"The Creativity of Plants", Tenri Japanese-German Institute, Cologne 2018

The international exhibition project at Tenri Japanese-German Institute in 2018 deals with the question of creative abilities of plants and analyzes the expressive possibilities of an artistic cooperation between plants as material and impetus and the creative artist as executive and interpretative medium.
Based on the idea that both artist and plant have creative potential and a will of expression a mutual exchange and influence or inspiration occurs. But also material and motif create and determine the work.
Six artists from four countries showed their extraordinary works using different techniques and media. The exhibition was complemented by the concert Patterns of Plants with contemporary compositions by Mamoru Fujieda, Meng-Chia Lin and Ernstalbrecht Stiebler.


Patricipating artists:

Lisa Creagh (GB, Brighton), photography
Lisa Creagh’s photo series „The Instant Garden“ shows floral patterns. Inspired by the study of oriental and Celtic ornamentations with their perpetual structures and patterns she recognizes these elements in leaves, blossoms and parts of plants and merges them with an elaborate digital technique to impressive ornamental compositions.

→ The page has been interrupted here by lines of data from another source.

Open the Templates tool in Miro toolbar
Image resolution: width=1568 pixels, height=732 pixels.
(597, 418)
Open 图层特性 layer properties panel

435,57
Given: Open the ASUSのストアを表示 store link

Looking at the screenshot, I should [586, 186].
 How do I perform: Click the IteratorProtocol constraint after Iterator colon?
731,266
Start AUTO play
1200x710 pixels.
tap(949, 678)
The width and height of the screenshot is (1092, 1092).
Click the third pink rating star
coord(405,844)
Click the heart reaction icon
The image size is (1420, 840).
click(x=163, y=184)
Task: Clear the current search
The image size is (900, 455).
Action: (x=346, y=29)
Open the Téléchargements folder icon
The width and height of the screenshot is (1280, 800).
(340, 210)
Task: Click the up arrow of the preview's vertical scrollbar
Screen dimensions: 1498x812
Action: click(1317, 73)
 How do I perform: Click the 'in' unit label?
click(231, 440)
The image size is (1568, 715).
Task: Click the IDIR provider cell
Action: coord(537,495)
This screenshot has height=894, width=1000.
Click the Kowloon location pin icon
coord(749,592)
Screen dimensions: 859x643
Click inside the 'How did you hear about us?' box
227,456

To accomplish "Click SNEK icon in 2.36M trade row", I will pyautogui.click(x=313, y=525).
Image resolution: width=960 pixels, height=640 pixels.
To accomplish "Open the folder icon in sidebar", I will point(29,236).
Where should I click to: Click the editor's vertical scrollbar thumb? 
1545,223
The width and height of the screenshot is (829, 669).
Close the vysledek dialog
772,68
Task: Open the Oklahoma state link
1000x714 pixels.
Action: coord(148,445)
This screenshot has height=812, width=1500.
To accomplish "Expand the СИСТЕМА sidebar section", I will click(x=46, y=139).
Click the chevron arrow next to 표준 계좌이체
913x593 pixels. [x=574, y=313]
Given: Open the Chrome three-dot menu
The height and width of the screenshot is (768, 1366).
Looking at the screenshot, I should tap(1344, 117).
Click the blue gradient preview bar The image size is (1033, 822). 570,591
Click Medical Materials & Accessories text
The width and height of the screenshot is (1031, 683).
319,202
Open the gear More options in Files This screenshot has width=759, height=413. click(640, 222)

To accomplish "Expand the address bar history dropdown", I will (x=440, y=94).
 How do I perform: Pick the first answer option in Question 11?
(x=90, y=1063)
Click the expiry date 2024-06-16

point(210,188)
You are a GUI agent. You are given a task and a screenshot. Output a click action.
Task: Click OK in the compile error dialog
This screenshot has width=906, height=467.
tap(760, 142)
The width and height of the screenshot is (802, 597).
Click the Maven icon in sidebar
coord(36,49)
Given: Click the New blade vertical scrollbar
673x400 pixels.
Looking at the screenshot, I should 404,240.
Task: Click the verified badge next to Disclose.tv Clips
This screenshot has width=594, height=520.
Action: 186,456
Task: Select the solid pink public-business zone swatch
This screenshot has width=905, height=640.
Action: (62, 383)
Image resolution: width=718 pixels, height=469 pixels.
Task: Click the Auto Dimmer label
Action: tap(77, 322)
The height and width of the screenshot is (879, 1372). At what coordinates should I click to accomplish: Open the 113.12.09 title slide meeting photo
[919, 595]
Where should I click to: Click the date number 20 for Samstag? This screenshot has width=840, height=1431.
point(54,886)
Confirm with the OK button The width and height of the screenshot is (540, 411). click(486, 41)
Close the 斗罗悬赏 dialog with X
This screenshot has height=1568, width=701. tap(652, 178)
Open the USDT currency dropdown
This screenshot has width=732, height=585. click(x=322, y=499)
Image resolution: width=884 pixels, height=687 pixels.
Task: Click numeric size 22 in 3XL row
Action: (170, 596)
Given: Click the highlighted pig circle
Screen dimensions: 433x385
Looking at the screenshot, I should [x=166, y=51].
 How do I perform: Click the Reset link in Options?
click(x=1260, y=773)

Angela Kiersch (Neukirchen-Vluyn), objects
Angela Kiersch forms delicate and fragile shapes from parts of plants. The plant’s decay and the resulting dissolving order of things inspire her to determine the unused abilities of the plant and parts of plants to thus create tensions with new shapes. "Developing a 3-dimensional shape that may show a strange sort of intimacy like in some dreamlike pictures is fascinating to me." Her objects and wall installations underline this feeling.



Yui Tombana (J, Wakayama/Münster), installation
Yui Tombana’s works concerning botany are dedicated to the finer details in nature and bring up new classification systems for allegedly random natural phenomena. The installation shows a sand garden in which an almost uncountable number of maple seeds almost uniformly realign and, as if so agreed upon, turn towards a shared purpose. In her second work made of fine china forms in the shape of tree-of-heaven (ailanthus) seeds she turns the viewer’s eye back to an individuality that gets lost in the mass.



Werner Henkel (Bremen), installation, letters
Werner Henkel's work is based on a communicational definition of nature. He always sees nature as a metabolic field not only of material or energetic processes but also as a field of an informational metabolism. Therefore, he developed characters and fonts from the trees habits, so far from 15 different tree species. Each tree species individually writes its life own story in its characteristic branching style into the shape of the tree. A font type here means the specific style of lettering used by a tree species as an expression of a type-specific gesture. The artist now gets into contact with the trees by using written letters.



Maarten Kolk & Guus Kusters (NL, Eindhoven), video
In their video "Withering flowers" the art and design duo Maarten Kolk and Guus Kusters induce plant movements that in their delicacy reveal a deep connection to the expressive forms of contemporary dance.